One group already mentioned is the chemotherapeutic agents that are used to treat bacterial or related infections without being unduly toxic to the patient. These include sulphonamides, which are useful in treating urinary tract infections, and antibiotics, which are used to treat a whole host of bacterial infections that cause serious disorders such as septicaemia, pneumonia, syphilis, meningitis and many more. Penicillin and tetracycline are examples of antibiotics. There are also some chemotherapeutic drugs that are not sulphonamides or antibiotics. Another class of drugs includes those that act on the gastrointestinal tract. Antacids are used to reduce gastric acidity and bring relief to people suffering from gastritis, heartburn, dyspepsia and peptic ulcers by neutralizing gastric acid. Spasmolytics, often added to antacids, reduce spasms and motility in the stomach, thus relieving pain and extending the activity of the antacid by delaying emptying of the stomach. Antiemetics are used to prevent vomiting and nausea, particularly when vomiting serves no useful purpose. A laxative may be used to stimulate peristalsis and promote bowel evacuation. Drugs that promote excretion of urine by the kidneys v are called diuretics. They are used to prevent water retention, improve the function of vital organs and increase the action of antihypertensive drugs. One of the largest and most important group of drugs includes those that depress part of the central nervous system. These include anaesthetics, antidepressants, anticonvulsants (used in the treatment of epilepsy), sedatives (which reduce mental activity), hypnotics (which induce sleep), tranquillizers (to treat anxiety, tension, and some forms of mental illness), narcotics (potent pain-killers that may induce sleep and also dependence) and analgesics (which relieve pain without sedation).
To treat inflammatory rheumatoid disorders, non-steroidal anti-inflammatory drugs (NSAIDs) are used. They are thought to inhibit the synthesis of chemicals called prostaglandins, which are involved in inflammation.
The group of drugs that act on the autonomic, or involuntary, nervous system, which controls the activities of the gastrointestinal tract, the heart and vascular system, eyes and secretory glands, may be used to depress or stimulate a part of the system.

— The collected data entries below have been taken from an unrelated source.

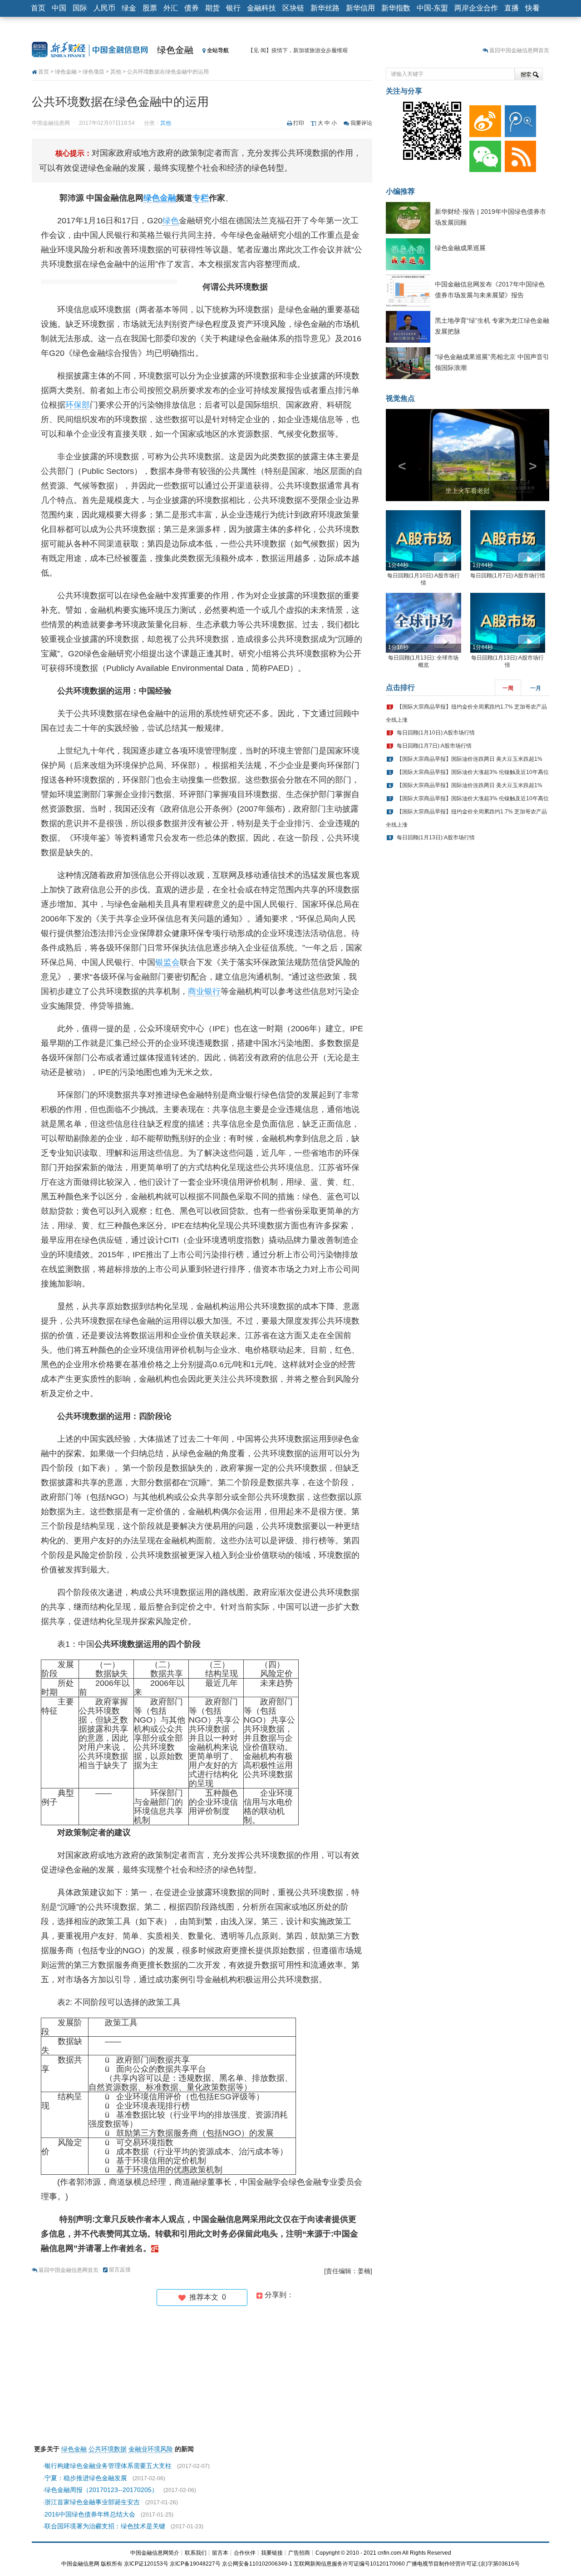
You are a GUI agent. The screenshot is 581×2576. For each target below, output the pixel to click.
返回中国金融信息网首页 (519, 50)
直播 (511, 8)
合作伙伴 (245, 2553)
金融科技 (261, 8)
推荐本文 (206, 2297)
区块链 (293, 8)
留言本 (220, 2553)
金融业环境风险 (150, 2449)
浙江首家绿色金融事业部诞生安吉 (92, 2502)
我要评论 (361, 123)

For example, adrenaline is used to stimulate the sympathetic nervous system, resulting in constriction or dilation of certain blood vessels, and is used to stop internal bleeding and to re-start the heart. If the heart is failing, one of the group of cardiovascular drugs may be needed. For example, digoxin produces more powerful and effective heart contractions, but slows the heart rate. ‘Beta-blockers’ prevent the access of catecholamines (naturally-produced adrenaline and noradrenaline) to cardiac beta receptor sites and inhibit their action. They also reduce the contractile force of heart muscle, which is useful in conditions where the blood supply to the heart is restricted. Beta-blockers are used in conditions such as angina and hypertension.
Hormones are also important to the efficient running of our bodies. These are chemical substances released into the bloodstream by endocrine glands. Hormones extracted from glands or made synthetically can help us when glands fail or when they are needed in greater concentration than the body can produce – for example, cortisone to treat inflammations, and insulin to treat diabetes.
To treat allergic conditions, in which the release of histamines gives rise to hay fever and asthma, antihistamines are used to block the access of histamine to receptor sites.
It is not possible here to include details of all the other groups of drugs, which include drugs to treat cancers, skin disorders, the respiratory system and the genitourinary system. More drugs are being developed all the time, many directed towards the treatment of cancer. Interferon, a naturally produced substance, has been shown to have strong anti-cancer properties, but is not yet in clinical use.